WHAT TO DO – Every line below that holds the string "button" must be copied.

(Beginning of DATASET CONTENT)

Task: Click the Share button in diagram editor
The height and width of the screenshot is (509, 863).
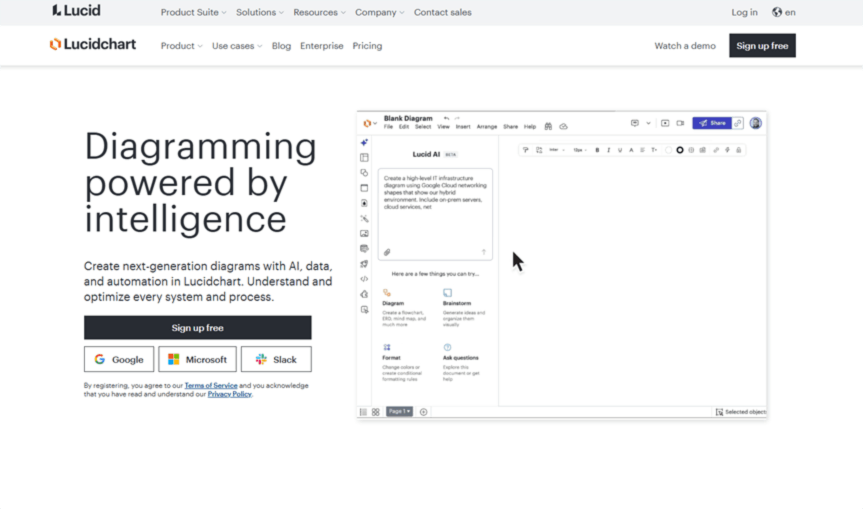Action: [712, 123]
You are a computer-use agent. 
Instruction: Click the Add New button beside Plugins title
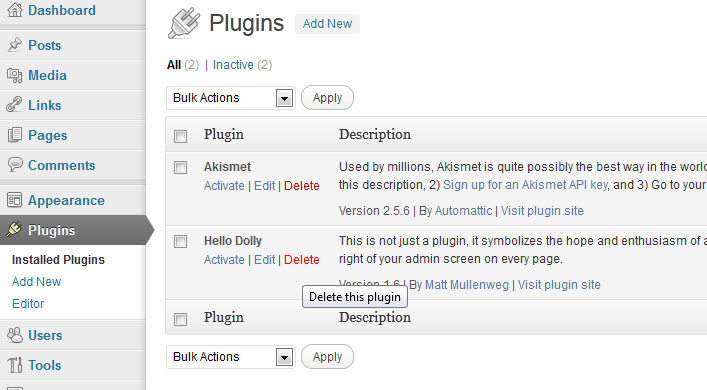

(End of DATASET CONTENT)
(Beginning of DATASET CONTENT)

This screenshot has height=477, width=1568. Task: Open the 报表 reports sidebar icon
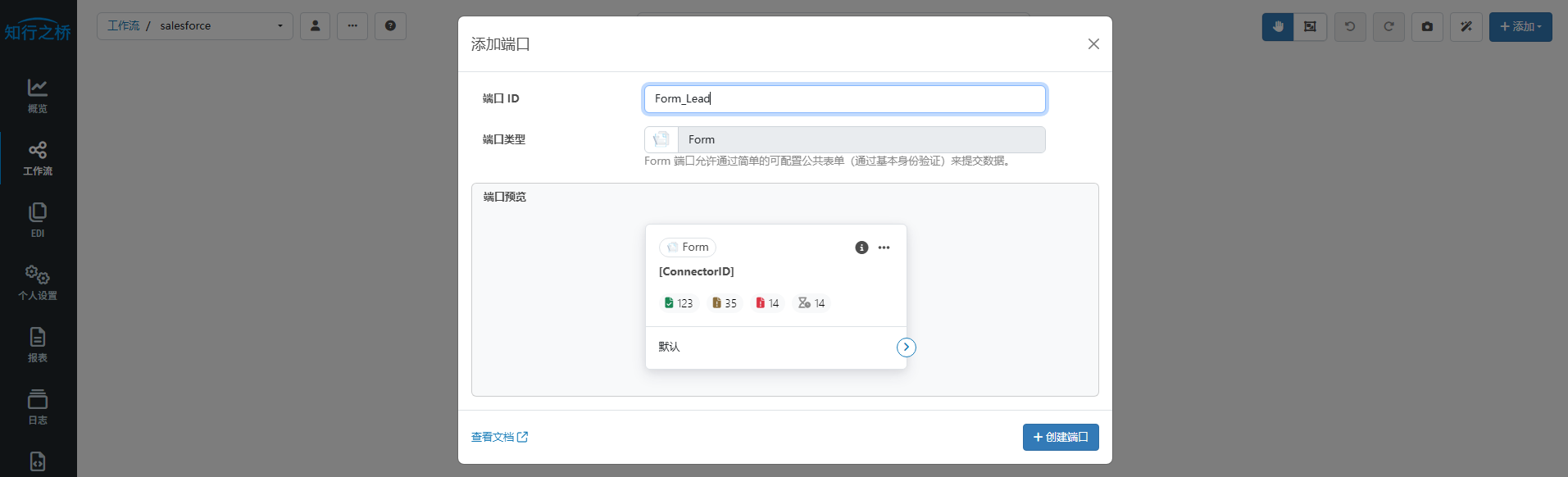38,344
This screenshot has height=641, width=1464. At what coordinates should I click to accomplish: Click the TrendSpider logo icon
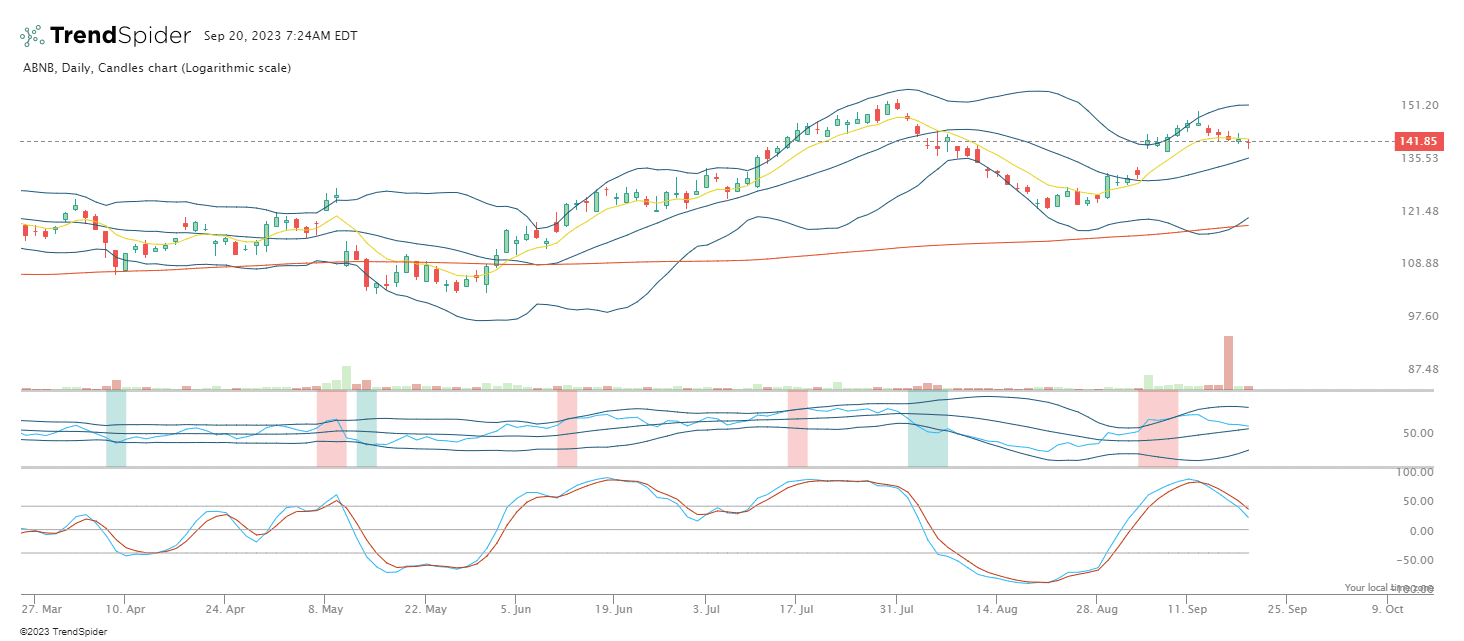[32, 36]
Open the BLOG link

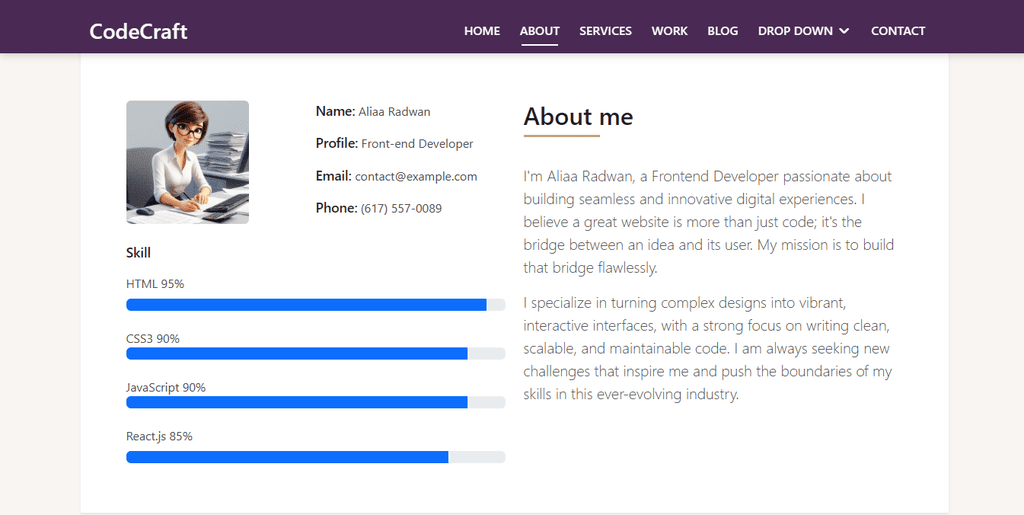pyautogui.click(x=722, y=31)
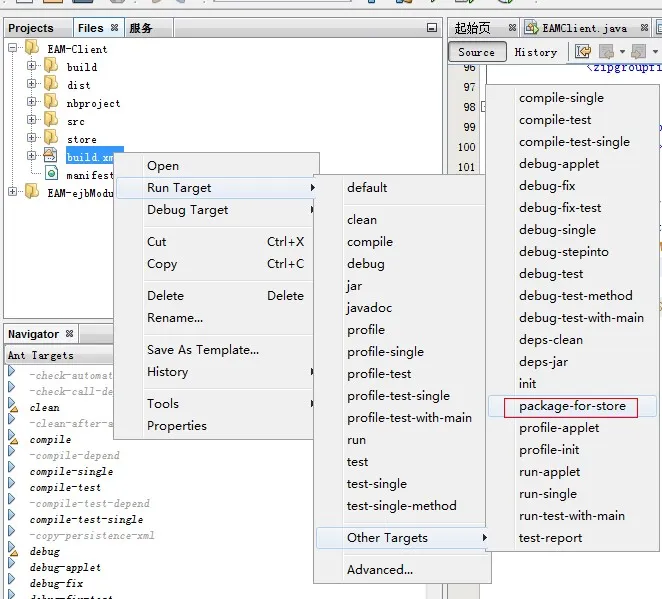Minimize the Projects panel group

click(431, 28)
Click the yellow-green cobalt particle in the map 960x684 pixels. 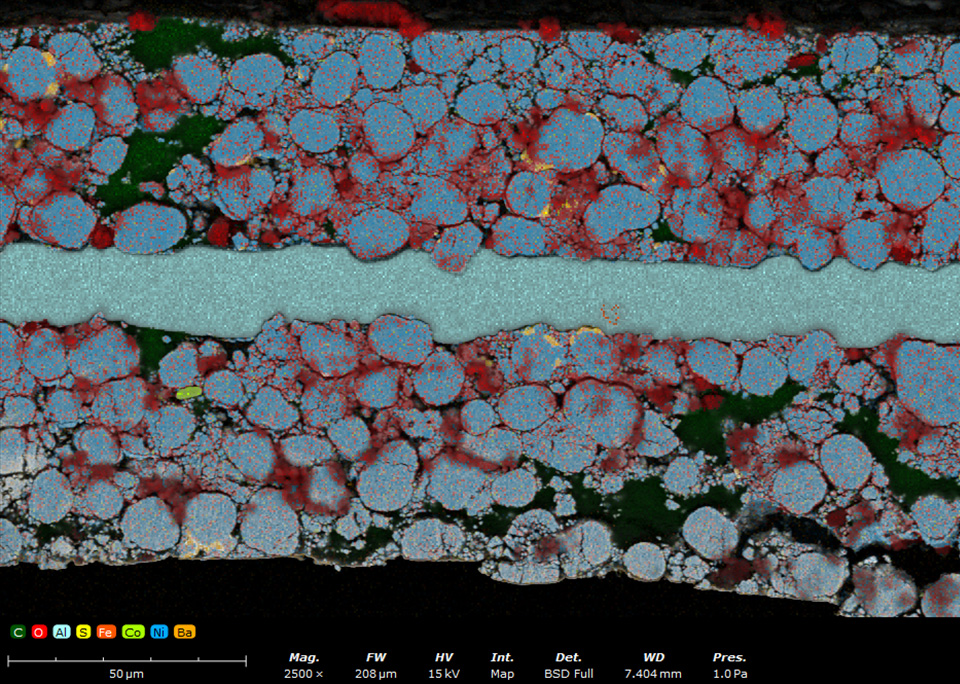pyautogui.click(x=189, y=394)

(End of DATASET CONTENT)

THE COMPLETED TASK –
Task: Click the Share button in diagram editor
Instruction: Click the Add New button beside Plugins title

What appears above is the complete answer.